Scorcese’s “Hugo” (spoilers)
[This blog post contains spoilers. If you have not seen the Scorcese film Hugo and plan to, best to postpone reading this post.]
I got around to seeing Martin Scorcese’s Hugo (3D). The movie is great fun for film nerds (with quotations or references to Harold Lloyd’s Safety Last, Lumière’s Arrivée d’un Train à La Ciotat, Blake Edward’s Pink Panther, Scorcese’s Goodfellas, a ton of Georges Méliès’s films, Jean Renoir’s La Bête Humaine, the 1895 derailment at Gare Montparnasse, etc.) It also contains by far the most virtuosic use of stereoscopic filming used in any commercial film that I have seen, with one particularly unsettling scene where Sacha Baron Cohen (as an Inspector Clouseau-ish character) breaks through the stereo “fourth wall.”
(For those who have seen the film – do you know if the footage of WWI troops was taken from some early stereo film? Or was the stereo effect artificially created? I thought I knew all of the pre-1950 stereo films, but I did not know this scene.)

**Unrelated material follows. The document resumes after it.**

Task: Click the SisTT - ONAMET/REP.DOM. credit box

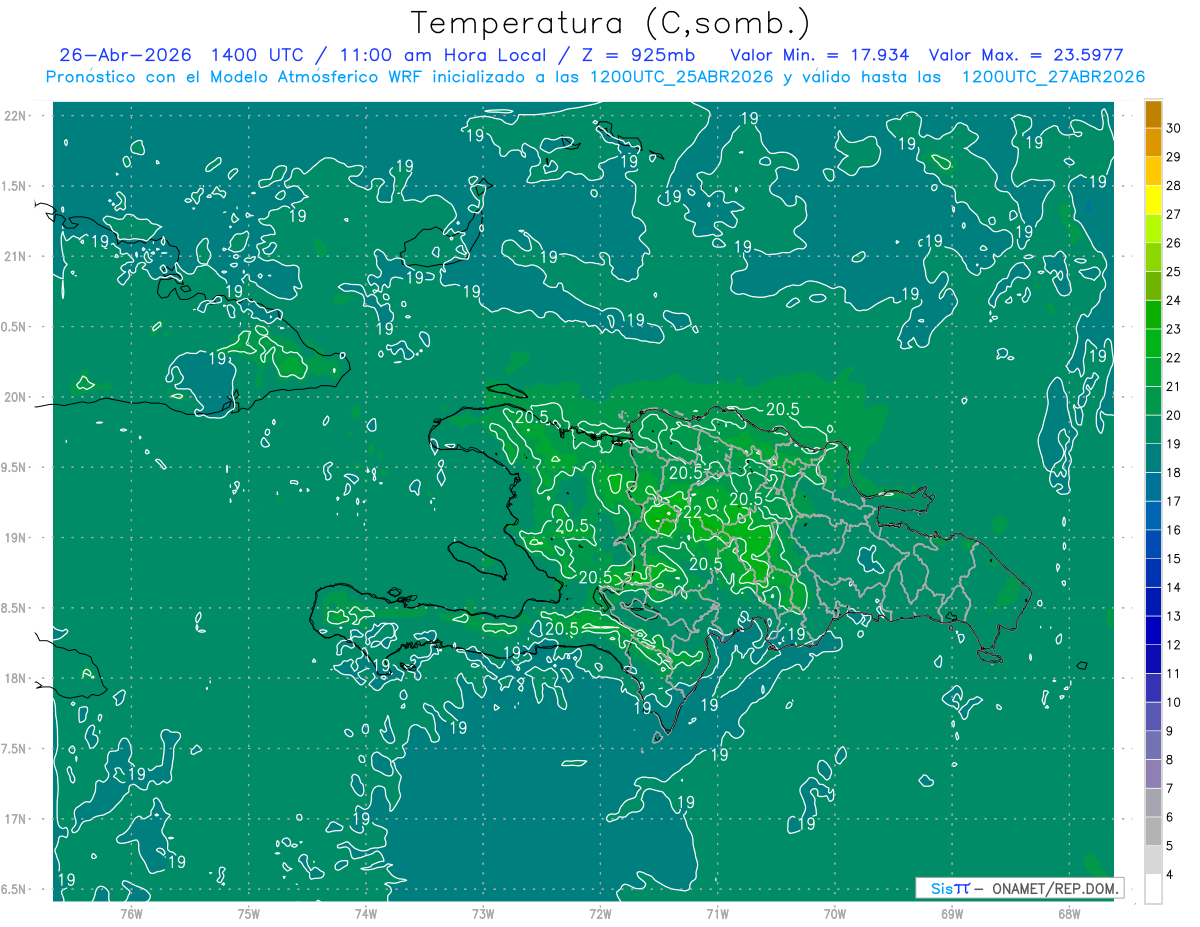Action: (x=1019, y=888)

As a story for kids, I’m not so sure about this movie. There is nothing particularly offensive in this film (the closest it gets to foul language it gets is a sworn French malédiction), but I’m not actually sure it would be interesting to children (or, normal children.) The plot is predictable at points (as soon as the Ben Kingsley “Georges” character and the young “Hugo” meet, it becomes an obvious movie cliché that by the end of the film they will be friends) and there are all sorts of unnecessary complications (what was the point of having the elder Cabret’s notebook in the plot? In the end Hugo does not need it to repair the automaton.) I’d be interested in your impressions – especially if there were children in the theater at the showing you attended.